De l’autre côté des Alpes, on n’a jamais été très enclin à parier sur la génération montante. La mode italienne est par tradition une affaire de famille ou de fabricants qui préfèrent opérer dans la continuité. Le savoir-faire plutôt que le « quoi faire », le produit avant l’idée.

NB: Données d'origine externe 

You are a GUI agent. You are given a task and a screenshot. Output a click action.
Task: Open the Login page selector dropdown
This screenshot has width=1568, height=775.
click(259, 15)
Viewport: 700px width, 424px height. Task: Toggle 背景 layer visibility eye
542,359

Pour se faire une place au soleil sur la place de Milan, mieux vaut avoir le cursus calme d’un assistant acharné dans l’ombre d’un grand nom qu’une véritable identité créative. Mais cette spécificité italienne semble avoir vécu, tant le renouveau de ces dernières saisons est manifeste. L’exemple de Diesel est éloquent. En deux saisons, le Belge Glenn Martens a transformé la marque à peine fréquentable en un must-have absolu, tout en respectant ses fondamentaux. Certes, un tel miracle n’arrive pas tous les jours et toutes les marques n’aspirent pas à une telle (r)évolution. La naissance même d’une griffe dans une ville marquée à jamais par le succès planétaire de Giorgio Armani ne va pas de soi. Armani, Gucci et Dolce & Gabbana (même si l’origine géographique de ces deux dernières n’est pas milanaise) ont d’ailleurs toutes établi des programmes destinés à mettre en lumière de nouveaux talents, en finançant tout ou partie de leur défilé. Valentino crée également des partenariats avec des créateurs émergeants dont la médiatisation est un pari gagnant-gagnant. En cinq ans, le nombre de nouveaux venus dans le calendrier des défilés et présentations dépasse de loin celui des deux décennies précédentes cumulées. Il était temps ! Citons la formidable Act N°1, le label fondé par Galib Gassanoff et Luca Lin, qui nourrit de son multiculturalisme une mode italienne qui a souvent pêché par consanguinité.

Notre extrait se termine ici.